Knex: Cascade option when dropping table

Created on 12 Sep 2015  ·  3Comments  ·  Source: knex/knex

It would be handy to have something like this:

knex.schema.dropTable('users', true);

//OR

knex.schema.cascade().dropTable('users');

Would generate:

DROP TABLE users CASCADE;

Most helpful comment

Well this is dialect specific. What's even worse is that according to the MySQL Documentation, the CASCADE keyword is permitted but does absolutely nothing. (As an aside, MySQL also silently ignores CHECK constraints and this bit me in the past).

I think if we include this functionality (which I would like), there either needs to be a fallback implementation for dialects that lack a proper CASCADE implementation or, if there's no way to implement it with a fallback, and error should be thrown.

For example, in MySQL you can query INFORMATION_SCHEMA.KEY_COLUMN_USAGE and build a directed graph of the database with nodes for each table_name + '.' + column_name combination and edges from REFERENCED_TABLE_NAME.REFERENCED_COLUMN_NAME to TABLE_NAME.COLUMN_NAME. You then perform a topological sort on the graph and it gives you the drop order. I've done this, and it works pretty well. The good thing about using INFORMATION_SCHEMA also is that the implementation should be portable across SQL dialects. Whether or not that's true in practice is a whole different story.

All 3 comments

Same for .truncate

+1

Well this is dialect specific.

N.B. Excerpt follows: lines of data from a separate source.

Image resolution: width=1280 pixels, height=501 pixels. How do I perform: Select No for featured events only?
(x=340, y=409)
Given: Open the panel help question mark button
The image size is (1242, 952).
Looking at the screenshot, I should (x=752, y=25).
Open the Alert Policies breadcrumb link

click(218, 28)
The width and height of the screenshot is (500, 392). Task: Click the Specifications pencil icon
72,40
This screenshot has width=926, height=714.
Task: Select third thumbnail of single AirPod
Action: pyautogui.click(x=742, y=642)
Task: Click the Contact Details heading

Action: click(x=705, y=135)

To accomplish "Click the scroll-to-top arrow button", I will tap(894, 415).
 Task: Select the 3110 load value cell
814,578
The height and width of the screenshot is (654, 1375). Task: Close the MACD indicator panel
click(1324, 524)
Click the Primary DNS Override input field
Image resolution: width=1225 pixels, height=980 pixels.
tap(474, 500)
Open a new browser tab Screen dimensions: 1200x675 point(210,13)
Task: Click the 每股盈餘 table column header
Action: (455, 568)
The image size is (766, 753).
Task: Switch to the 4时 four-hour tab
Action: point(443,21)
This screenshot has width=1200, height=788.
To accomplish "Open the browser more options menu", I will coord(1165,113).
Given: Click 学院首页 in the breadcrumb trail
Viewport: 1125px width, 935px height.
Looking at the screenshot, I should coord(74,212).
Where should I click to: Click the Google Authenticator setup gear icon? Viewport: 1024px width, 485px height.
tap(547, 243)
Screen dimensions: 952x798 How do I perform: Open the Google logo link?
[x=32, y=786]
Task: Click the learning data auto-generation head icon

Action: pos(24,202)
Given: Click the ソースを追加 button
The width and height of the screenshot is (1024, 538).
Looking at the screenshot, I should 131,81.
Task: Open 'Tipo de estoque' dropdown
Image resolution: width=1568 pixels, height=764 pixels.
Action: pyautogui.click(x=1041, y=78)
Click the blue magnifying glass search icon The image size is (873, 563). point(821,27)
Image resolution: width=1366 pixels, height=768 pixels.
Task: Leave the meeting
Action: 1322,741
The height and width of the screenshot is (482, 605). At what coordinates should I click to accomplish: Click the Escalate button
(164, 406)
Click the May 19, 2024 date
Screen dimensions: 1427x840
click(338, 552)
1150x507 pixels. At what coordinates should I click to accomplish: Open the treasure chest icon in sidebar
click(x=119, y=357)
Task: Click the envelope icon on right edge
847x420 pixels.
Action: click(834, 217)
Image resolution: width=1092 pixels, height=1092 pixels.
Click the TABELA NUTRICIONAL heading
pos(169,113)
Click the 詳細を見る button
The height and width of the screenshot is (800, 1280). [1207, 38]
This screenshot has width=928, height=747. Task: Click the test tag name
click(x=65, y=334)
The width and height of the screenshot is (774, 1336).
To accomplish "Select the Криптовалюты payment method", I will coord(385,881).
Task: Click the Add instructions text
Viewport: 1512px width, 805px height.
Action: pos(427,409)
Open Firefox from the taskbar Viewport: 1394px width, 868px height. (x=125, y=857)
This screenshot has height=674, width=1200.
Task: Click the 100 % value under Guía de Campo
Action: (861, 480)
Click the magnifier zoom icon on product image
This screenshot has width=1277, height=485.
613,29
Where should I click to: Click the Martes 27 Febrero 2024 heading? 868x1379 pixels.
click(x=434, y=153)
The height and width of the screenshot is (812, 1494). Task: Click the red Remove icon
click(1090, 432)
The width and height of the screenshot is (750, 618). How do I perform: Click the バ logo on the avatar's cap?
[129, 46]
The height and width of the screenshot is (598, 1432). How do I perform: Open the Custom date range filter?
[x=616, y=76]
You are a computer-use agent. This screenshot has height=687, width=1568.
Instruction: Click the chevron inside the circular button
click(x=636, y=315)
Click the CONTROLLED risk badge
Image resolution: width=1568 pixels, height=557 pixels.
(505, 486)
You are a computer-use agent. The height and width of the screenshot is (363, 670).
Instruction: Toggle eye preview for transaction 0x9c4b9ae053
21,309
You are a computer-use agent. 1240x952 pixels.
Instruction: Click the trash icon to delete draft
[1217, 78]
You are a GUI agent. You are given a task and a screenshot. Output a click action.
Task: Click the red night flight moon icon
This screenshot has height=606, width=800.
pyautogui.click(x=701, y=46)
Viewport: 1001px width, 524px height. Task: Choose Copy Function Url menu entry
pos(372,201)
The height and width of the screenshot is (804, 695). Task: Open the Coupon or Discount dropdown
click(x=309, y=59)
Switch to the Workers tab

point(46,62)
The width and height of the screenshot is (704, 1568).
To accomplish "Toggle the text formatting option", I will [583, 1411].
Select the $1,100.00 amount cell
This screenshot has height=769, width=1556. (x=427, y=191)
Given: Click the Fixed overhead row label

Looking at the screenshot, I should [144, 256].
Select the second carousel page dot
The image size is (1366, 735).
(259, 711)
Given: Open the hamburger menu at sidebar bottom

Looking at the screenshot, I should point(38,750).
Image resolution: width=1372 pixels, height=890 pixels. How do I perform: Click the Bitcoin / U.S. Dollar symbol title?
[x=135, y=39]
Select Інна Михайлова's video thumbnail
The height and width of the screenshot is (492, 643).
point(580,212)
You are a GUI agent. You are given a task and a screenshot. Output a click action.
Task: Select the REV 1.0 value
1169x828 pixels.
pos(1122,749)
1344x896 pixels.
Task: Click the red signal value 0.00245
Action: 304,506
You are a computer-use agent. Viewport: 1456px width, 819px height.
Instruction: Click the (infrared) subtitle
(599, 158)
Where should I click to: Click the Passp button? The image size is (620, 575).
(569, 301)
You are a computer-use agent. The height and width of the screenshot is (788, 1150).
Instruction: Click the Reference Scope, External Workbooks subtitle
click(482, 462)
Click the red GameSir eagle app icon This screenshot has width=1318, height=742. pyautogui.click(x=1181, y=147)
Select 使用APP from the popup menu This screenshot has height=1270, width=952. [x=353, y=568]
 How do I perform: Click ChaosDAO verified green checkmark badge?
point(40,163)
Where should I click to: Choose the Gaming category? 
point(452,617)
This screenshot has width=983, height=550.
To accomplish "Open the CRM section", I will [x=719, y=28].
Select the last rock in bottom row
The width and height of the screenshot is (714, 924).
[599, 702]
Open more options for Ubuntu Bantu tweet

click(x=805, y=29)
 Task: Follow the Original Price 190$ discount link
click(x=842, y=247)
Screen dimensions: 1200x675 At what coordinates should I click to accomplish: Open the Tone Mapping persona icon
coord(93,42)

What's even worse is that according to the MySQL Documentation, the CASCADE keyword is permitted but does absolutely nothing. (As an aside, MySQL also silently ignores CHECK constraints and this bit me in the past).

I think if we include this functionality (which I would like), there either needs to be a fallback implementation for dialects that lack a proper CASCADE implementation or, if there's no way to implement it with a fallback, and error should be thrown.

For example, in MySQL you can query INFORMATION_SCHEMA.KEY_COLUMN_USAGE and build a directed graph of the database with nodes for each table_name + '.' + column_name combination and edges from REFERENCED_TABLE_NAME.REFERENCED_COLUMN_NAME to TABLE_NAME.COLUMN_NAME. You then perform a topological sort on the graph and it gives you the drop order. I've done this, and it works pretty well. The good thing about using INFORMATION_SCHEMA also is that the implementation should be portable across SQL dialects. Whether or not that's true in practice is a whole different story.